What you will do – Copy out the passage below about the founding and growth of Middlesbrough word for word, from its first sentence to its last.

Excerpt to read –
In 1829, six gentlemen, now usually termed "the Middlesbrough owners," purchased about 600 acres of land, and laid out the plan of the present town, consisting of several regular streets diverging at right angles from a square in the centre, and now containing more than 600 well-built houses. The principal founders were Thomas Richardson, Esq., of Stamford Hill, London, and of Ayton House, in Cleveland; Joseph Pease, jun., Esq., of Darlington; and Henry Birkbeck, Esq., of Norwich; to whose enterprise and public spirit may be attributed the projection and rise of the place. A dock, exceeding nine acres in extent, has been constructed; capacious warehouses have been erected, and also convenient staiths both in the dock and on the Tees, affording facility of dropping the coal from the railway-carriages into vessels. The terminus of the Stockton and Darlington railway is admirably adapted to its use, and consists of several lines of way to the docks and shipping-staiths, for numerous trains, each usually conveying about forty wagons laden with coal. Two yards for building and repairing ships have been constructed, and every arrangement has been made which can contribute to the improvement and increasing prosperity of the town. The streets are lighted with gas; and a handsome structure in the Grecian style of architecture, called the Exchange, has been erected at an expense of upwards of £5000, by a body of shareholders. There are numerous good shops for various articles of merchandise; four public breweries; three iron-foundries, one of which employs regularly about 400 men; a sailcloth manufactory in which the cloth is woven by patent machinery; and an extensive manufactory of pottery and earthenware, and for bricks and tiles, for which clay of excellent quality is found in the neighbourhood. A branch bank has been opened in the town, and a market is held under an act of parliament obtained in 1841 for the general improvement of the place; a branch of the Stockton custom-house has also been established. A railway to Redcar was opened in June, 1846, within less than a year from the passing of the act authorising its construction; it is 7½ miles in length, and runs along the coast. The number of vessels that cleared outwards in 1841, was 7579, and the aggregate quantity of coal shipped in that year was 1,014,918 tons.

Material supplied –
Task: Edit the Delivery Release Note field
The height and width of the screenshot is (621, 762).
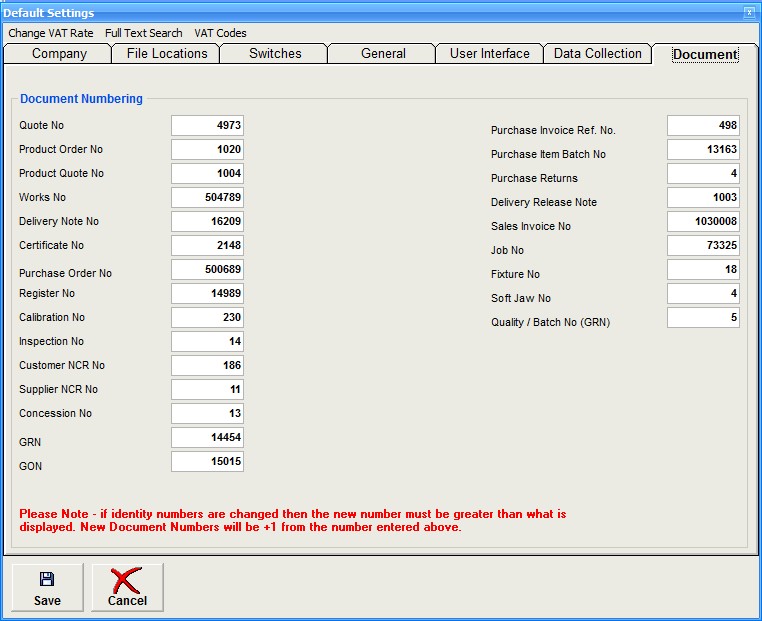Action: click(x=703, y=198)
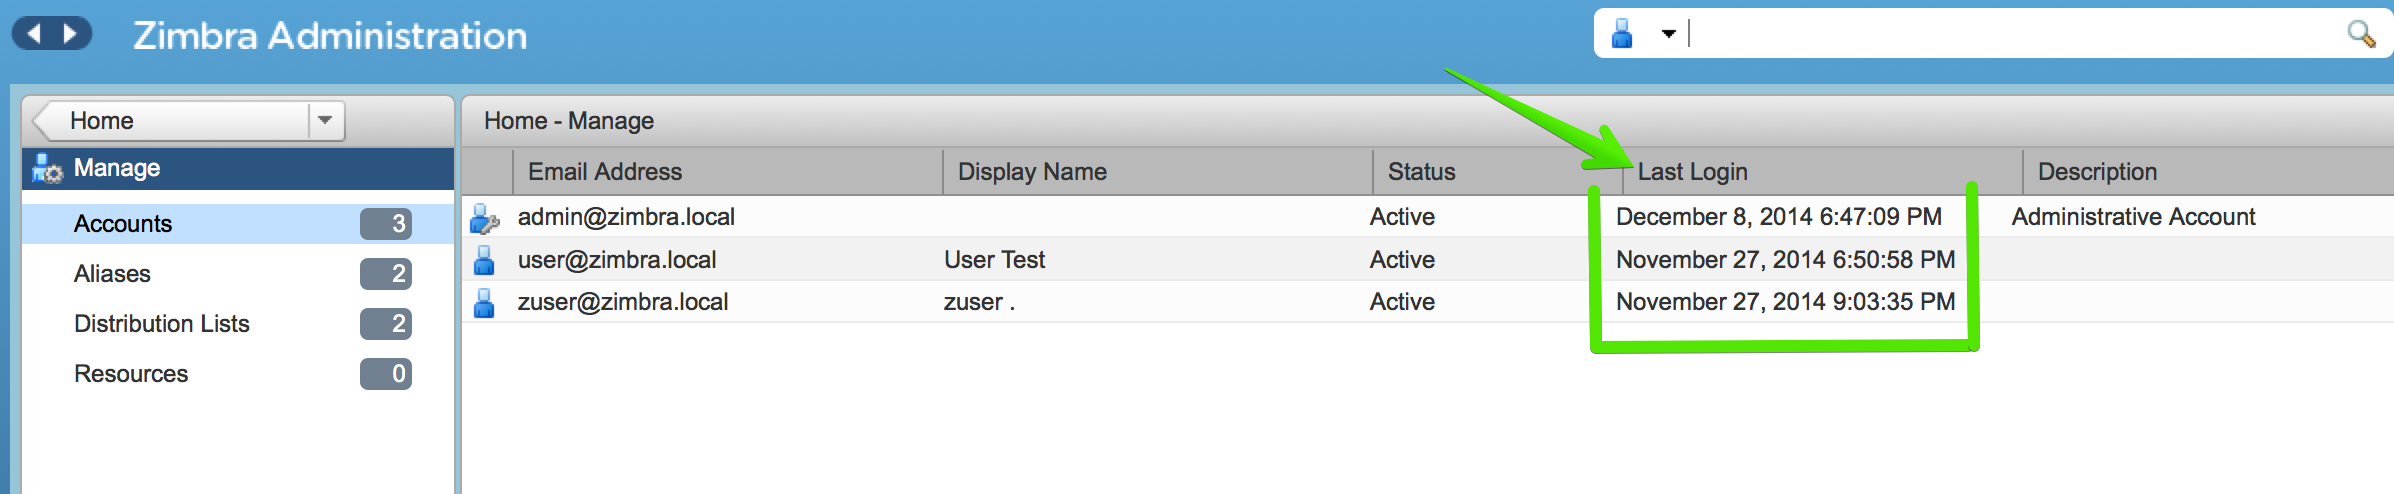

...

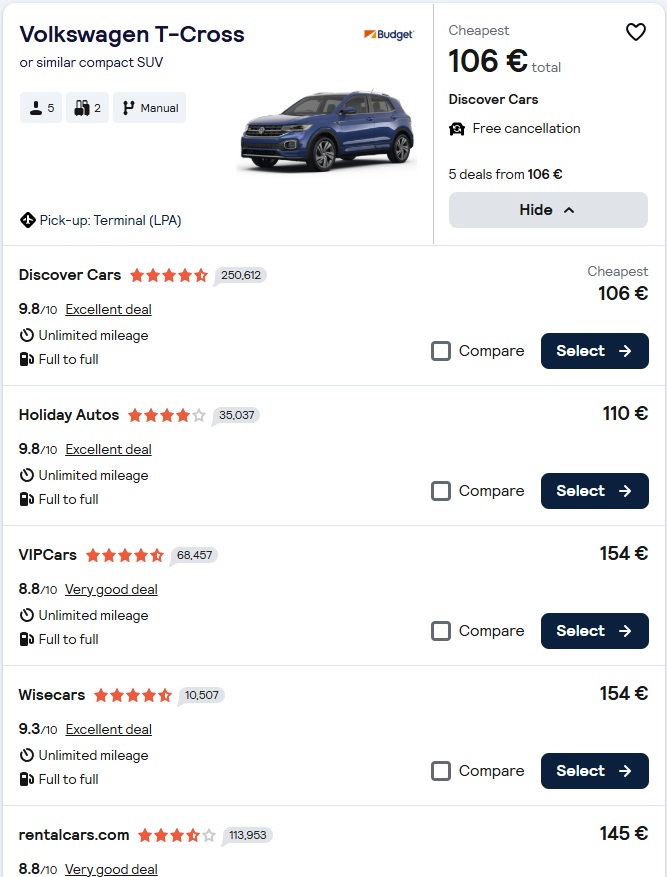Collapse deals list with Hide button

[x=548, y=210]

* * *

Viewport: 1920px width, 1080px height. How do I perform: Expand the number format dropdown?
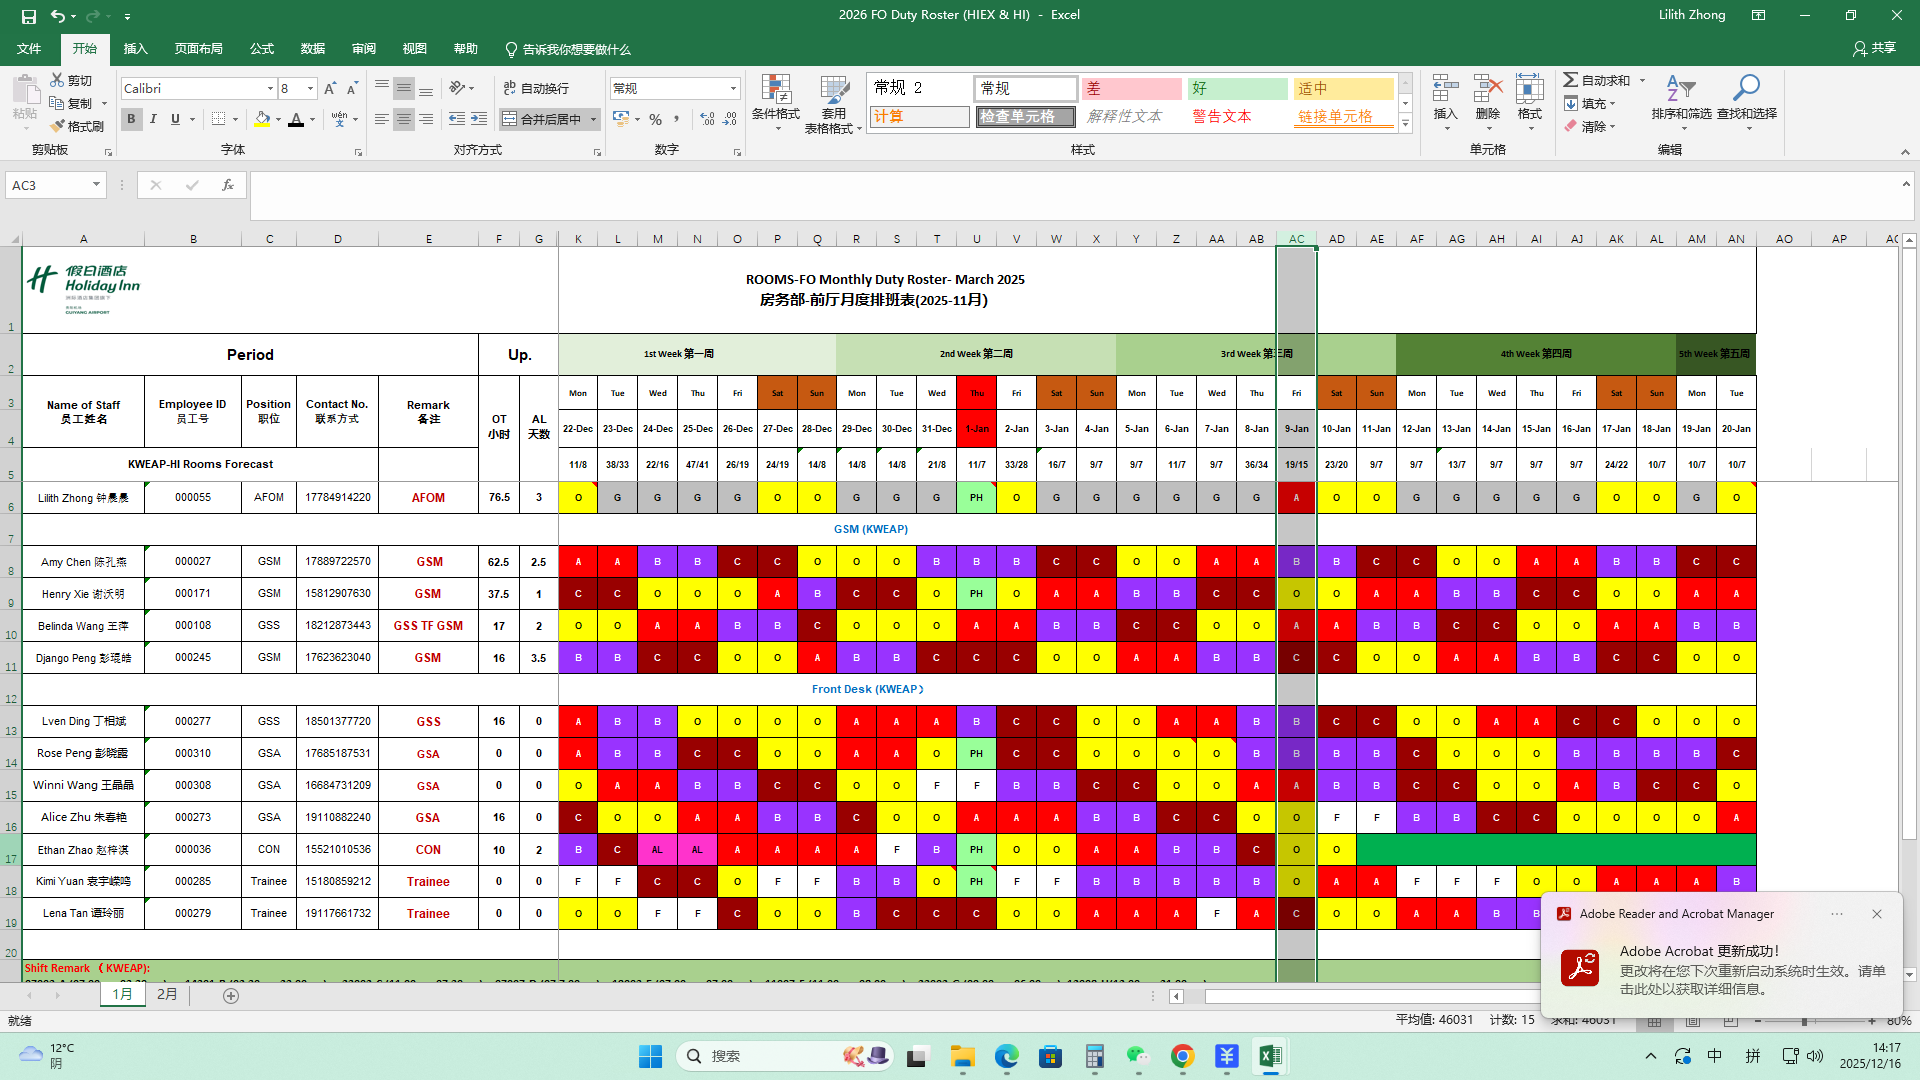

In response –
In 1829, six gentlemen, now usually termed "the Middlesbrough owners," purchased about 600 acres of land, and laid out the plan of the present town, consisting of several regular streets diverging at right angles from a square in the centre, and now containing more than 600 well-built houses. The principal founders were Thomas Richardson, Esq., of Stamford Hill, London, and of Ayton House, in Cleveland; Joseph Pease, jun., Esq., of Darlington; and Henry Birkbeck, Esq., of Norwich; to whose enterprise and public spirit may be attributed the projection and rise of the place. A dock, exceeding nine acres in extent, has been constructed; capacious warehouses have been erected, and also convenient staiths both in the dock and on the Tees, affording facility of dropping the coal from the railway-carriages into vessels. The terminus of the Stockton and Darlington railway is admirably adapted to its use, and consists of several lines of way to the docks and shipping-staiths, for numerous trains, each usually conveying about forty wagons laden with coal. Two yards for building and repairing ships have been constructed, and every arrangement has been made which can contribute to the improvement and increasing prosperity of the town. The streets are lighted with gas; and a handsome structure in the Grecian style of architecture, called the Exchange, has been erected at an expense of upwards of £5000, by a body of shareholders. There are numerous good shops for various articles of merchandise; four public breweries; three iron-foundries, one of which employs regularly about 400 men; a sailcloth manufactory in which the cloth is woven by patent machinery; and an extensive manufactory of pottery and earthenware, and for bricks and tiles, for which clay of excellent quality is found in the neighbourhood. A branch bank has been opened in the town, and a market is held under an act of parliament obtained in 1841 for the general improvement of the place; a branch of the Stockton custom-house has also been established. A railway to Redcar was opened in June, 1846, within less than a year from the passing of the act authorising its construction; it is 7½ miles in length, and runs along the coast. The number of vessels that cleared outwards in 1841, was 7579, and the aggregate quantity of coal shipped in that year was 1,014,918 tons.